円以外の通貨は比較的素直にドル売りに傾いていたが、その中で特に目立ったのが、AUD、CAD、EURで、買いが強く、円が売られる流れとなっている。原油価格が最高値を更新とは言え、ポジション調整以外に理由は考え難く、円売りも実需筋の割合は比較的少なく、そのほとんどが大手投機筋とオプション勢に集中している。


中長期投資を行う、まっとうなファンドがサブプライム問題で資金が細り影を潜め、中国やロシアなど巨額が外貨準備を運用する、政府公認の投機筋は方向性は関係なく、巨額な資金を使い短期売買で利益が出れば「OK」で、ヤクザナ連中が相場を動かす状態では、とてもではないが方向性など見えてこない。


EURUSDは初めて1.59台で終了、1.6の大台を試し、通貨当局者や為政者の反応を探る、猫に鈴をつけながら、上値を試すことになりそうである。しかし、ドル円は正直言って、ドル買いに見えるが、そう思いながらも、どうも短期取引だけになりやすい。


本日の経済指標・その他からは、特別重要な経済指標はなく、豪第1四半期輸入物価指数と、独生産者物価指数が注目される。


●ドル円
ドル円は、中期的な円高期待は変わらないが、短期的には上値を試す相場になりそうである。ドル円の動きと言うよりも、円クロスでの円売りからドル円の買いに結びついているように思えるが、ここ数日間続いている円売りセンチメントも、米株価と米金融機関の決算で動き、売るも買うも株価の動きに影響される事は避けられない。


ドル円の4時間チャートは、101円~102円の狭いレンジで取引が続いている。上値のポイントは、101.82円、102.06円、102.33円、102.93円、103.84円。下値のポイントは、101.46円、101.13円、100.80円、100.04~18円。RSIは51と上昇ラインが続き、トレンドモメンタムは買いになっている。トータルの判断は、買い。


●ユーロドル
ユーロドルは、ユーロ圏消費者物価指数が強く、3月17日以来、1.59の壁に上値を抑えられ、三角持合が続いていたが、ようやく上抜け買いの流れに入っている。1.5の大台を超えてからは、それが底値となり、1.60の大台を前に何度も跳ね返されながら、それと同じ様にどこまで上昇するのかを試す相場が続きそうである。ただ、気になるのは海外のテクニカル勢は天井と予想している人が多いことである。
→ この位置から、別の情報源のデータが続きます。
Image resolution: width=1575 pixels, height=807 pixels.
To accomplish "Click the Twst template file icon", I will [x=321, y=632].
ユーロドルの4時間チャートは、1.5650~1.5900の上値を超え、買いが続いている。上値のポイントは、1.5973、1.6064、1.6127、1.6254。下値のポイントは、1.5912、1.5890、1.5839、1.5796。RSIは61と下降ラインが崩れ、トレンドモメンタムも売りが崩れている。トータルの判断は、1.5886~1.6060のレンジ。


●ポンド円
ポンド円は、GBPUSDが2日間にわたり1.96を底値に下げ止まっているが、どうも上昇力も鈍く、売りの流れが続いている。後はドル円の動きに影響してくるが、共に弱い通貨に動きが鈍く、方向性もそれほど強く現れてこない。
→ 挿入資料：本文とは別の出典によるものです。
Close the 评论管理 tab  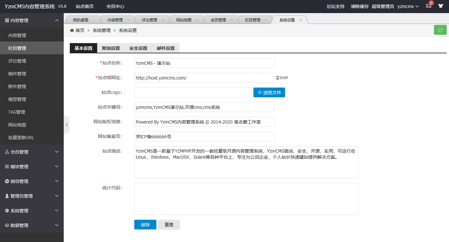[163, 20]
ポンド円の4時間チャートは、引き続き198円~202.04円のレンジで取引が続いている。上値のポイントは、201.37円、201.37円、201.95円、202.07円。下値のポイントは、199.99円、198.43円、196.83円、194.55円。RSIは51と上昇ラインが続き、トレンドモメンタムも買いになっている。トータルの判断は、買い。


●本日の経済指標・その他
10:30 豪 第1四半期輸入物価指数=前期比予想0.5% 前回0.2%、輸出物価指数=前期比予想3.0% 前回-0.6%
14:00 日本 3月の消費者態度指数=予想 前回36.4
15:00 独 3月の生産者物価指数(PPI)=前月比予想0.5% 前回0.7%、前年比予想4.0% 前回3.8%
17:30 英 3月マネーサプライM4・速報=前月比予想0.5% 前回0.2%、前年比予想11.6% 前回12.4%
17:30 英 3月のPSNB=予想80億ポンド 前回26.7億ポンド、 PSNCR=予想180億ポンド 前回29億ポンド
21:30 カナダ 3月の景気先行指数=前月比予想0.0% 前回-0.3%
21:30 カナダ 2月の卸売売上高=前月比予想0.4% 前回2.6%
米ボストン地区連銀総裁がリッチモンド地区連銀主催のクレジット市場シンポジウムでパネルディスカッションに参加 。